Development and experimental in vivo validation of mathematical modeling of laser coagulation.

Most clinical procedures using the laser are based on thermal laser-tissue interactions. The treatment often consists of inducing damage of given degree and extent by heating the tissue. The aim of this study was to develop a model called HELIOS. The ability of HELIOS to predict thermal coagulation was evaluated by comparison with in vivo experimental results. Conversion of laser light in tissue was studied using the beam-broadening model. Temperature was described by the heat conduction equation solved using the finite difference method.
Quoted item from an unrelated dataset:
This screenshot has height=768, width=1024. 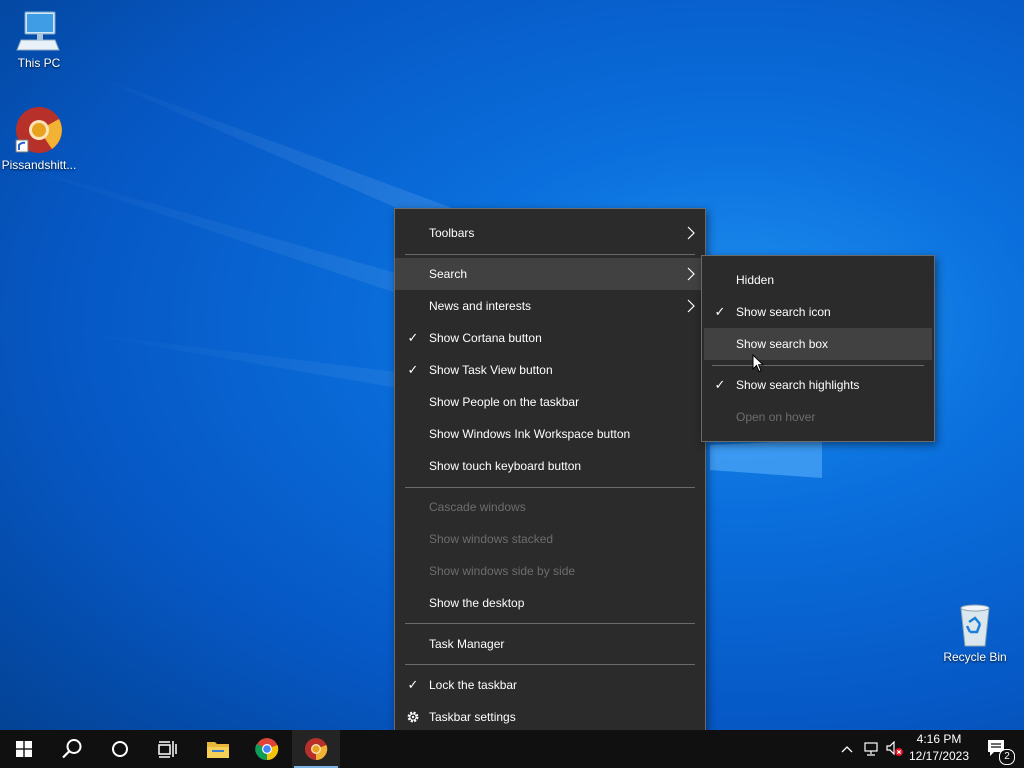 I want to click on menu-item-show-people: Show People on the taskbar, so click(x=550, y=402).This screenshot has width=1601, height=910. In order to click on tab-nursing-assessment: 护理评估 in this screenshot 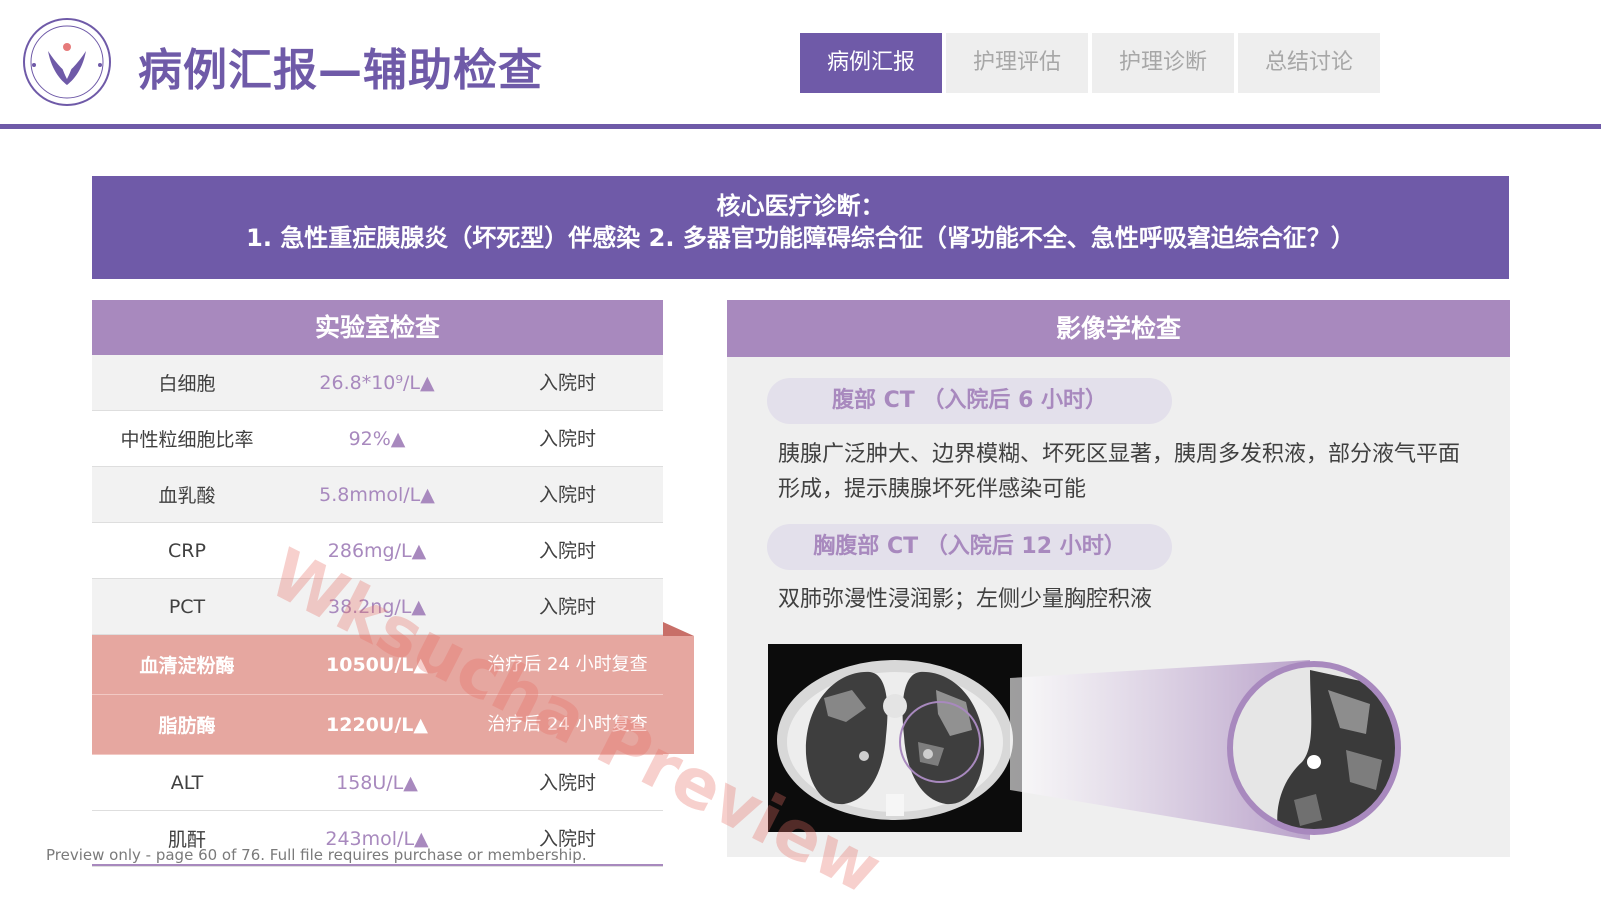, I will do `click(1017, 63)`.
The tissue denaturation was modeled by the Henriques equation leading to the determination of the damage coefficient omega. For a given set of laser and tissue parameters, HELIOS makes a graphic representation of coagulation necrosis and temperature evolution in tissue. HELIOS was validated by experimental studies in vivo on rat liver using a CW Nd:YAG laser, a CO2 laser, and an argon laser. For given sets of laser parameters, temperature measurements were performed using an infrared camera. Histological examinations were carried out on samples to quantify the depth of coagulation necrosis. Experimental data obtained in vivo were compared with those calculated using HELIOS and similar sets of parameters. The difference between the predicted temperature evolution on tissue surface and that measured by the infrared camera was < 5 degrees C in all cases. The difference between the predicted coagulation necrosis depth and the corresponding experimental one was < 10%. In conclusion, HELIOS allows good prediction of tissue temperature and coagulation necrosis.